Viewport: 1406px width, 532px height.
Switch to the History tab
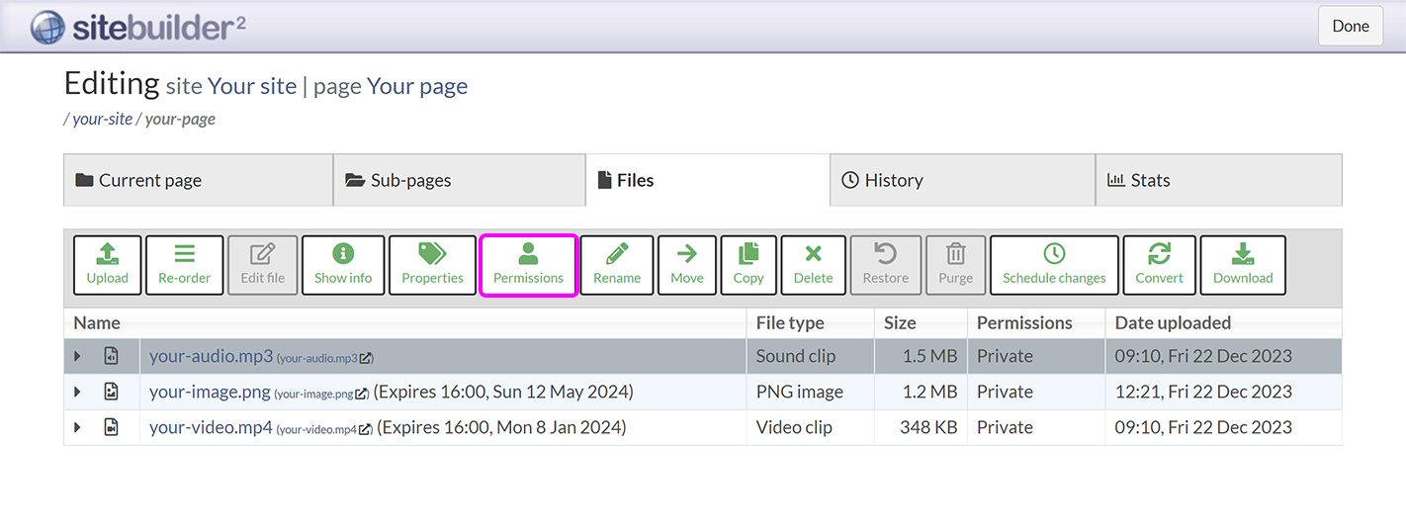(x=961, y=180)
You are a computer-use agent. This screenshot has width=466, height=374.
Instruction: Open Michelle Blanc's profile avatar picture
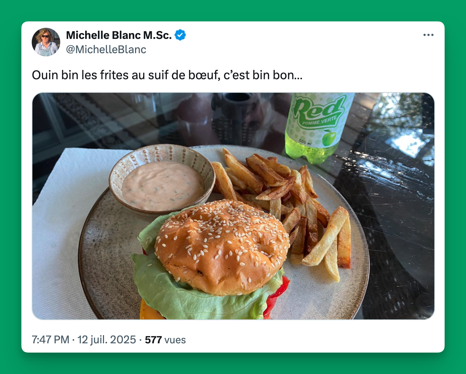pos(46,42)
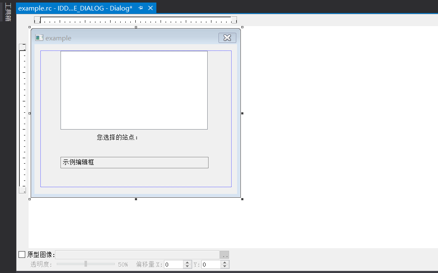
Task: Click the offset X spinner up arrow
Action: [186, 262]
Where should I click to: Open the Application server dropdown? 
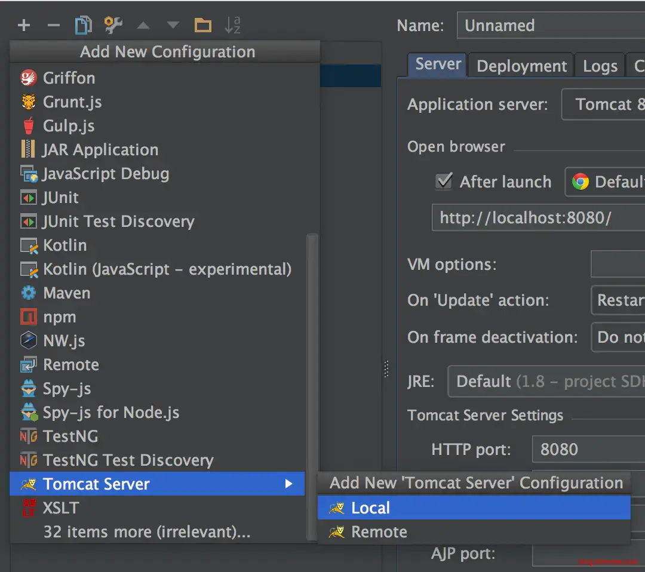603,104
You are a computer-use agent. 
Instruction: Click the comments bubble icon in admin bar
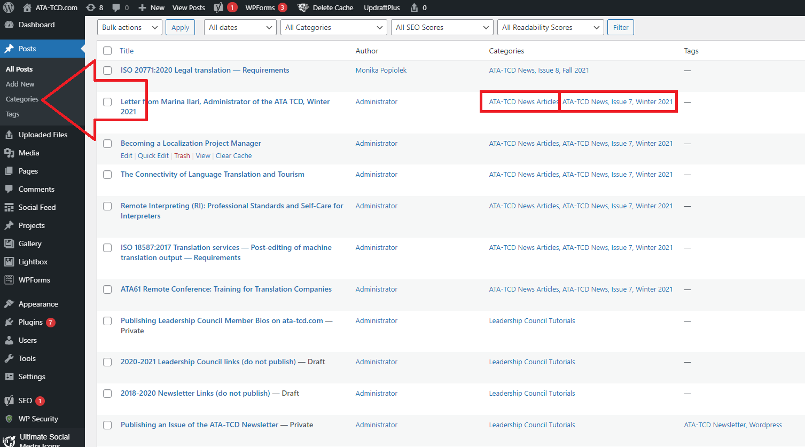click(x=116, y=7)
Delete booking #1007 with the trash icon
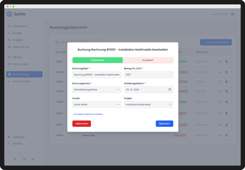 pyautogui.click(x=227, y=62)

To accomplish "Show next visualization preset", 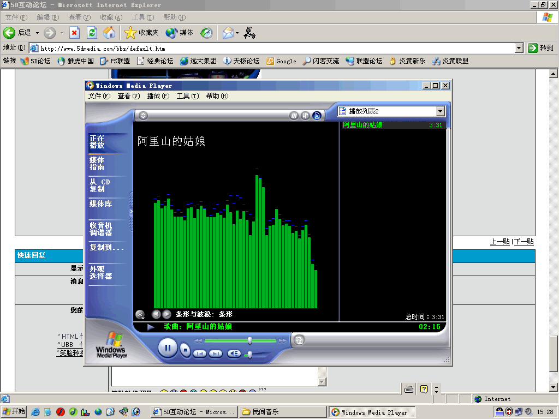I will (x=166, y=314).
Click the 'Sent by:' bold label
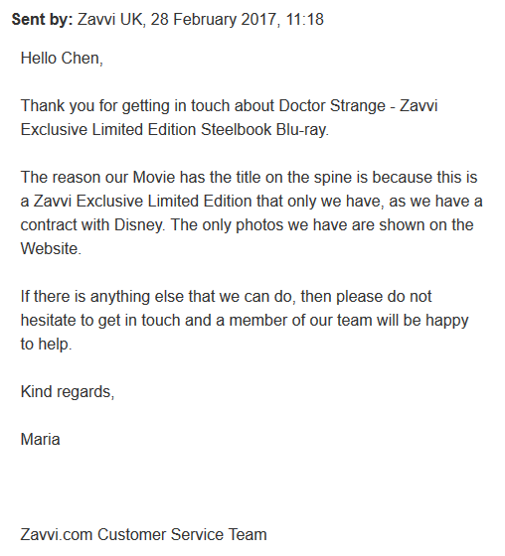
┄┄┄┄┄┄┄┄┄┄┄┄┄┄┄┄┄┄┄┄
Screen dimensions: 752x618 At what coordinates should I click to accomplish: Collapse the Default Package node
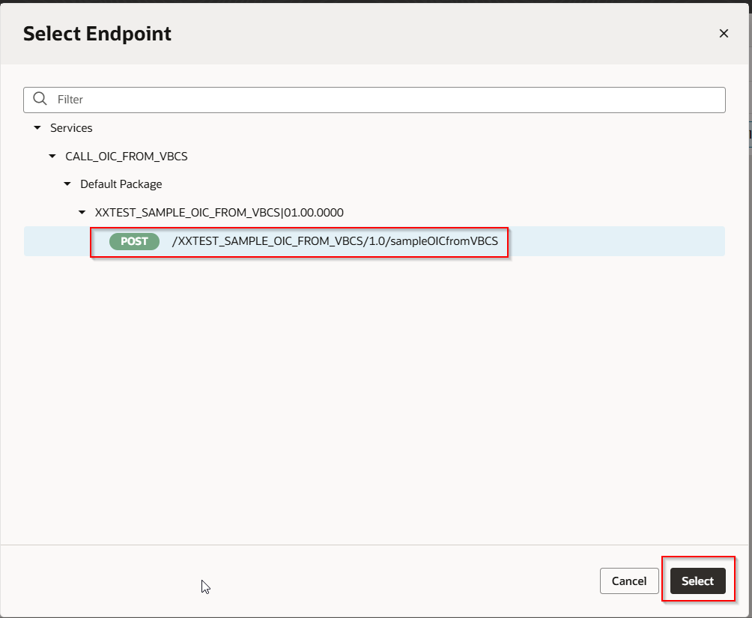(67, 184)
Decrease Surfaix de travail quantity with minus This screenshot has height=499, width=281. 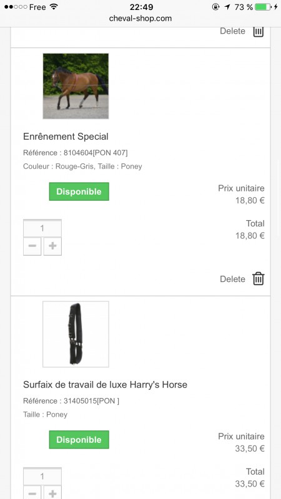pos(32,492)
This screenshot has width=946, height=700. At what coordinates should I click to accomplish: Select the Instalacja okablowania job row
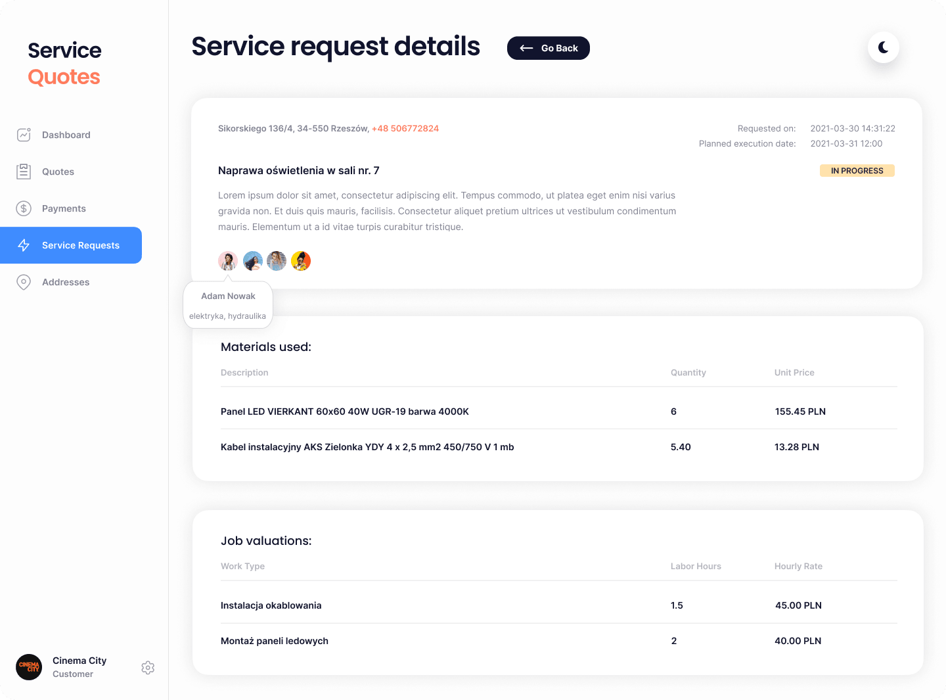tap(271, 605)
┄┄┄┄┄┄┄┄┄┄┄┄┄┄┄┄┄┄┄┄
# Task requirements
Examine each line of the listing for the word "computer" and state only how many lines contain it.

# Output below
2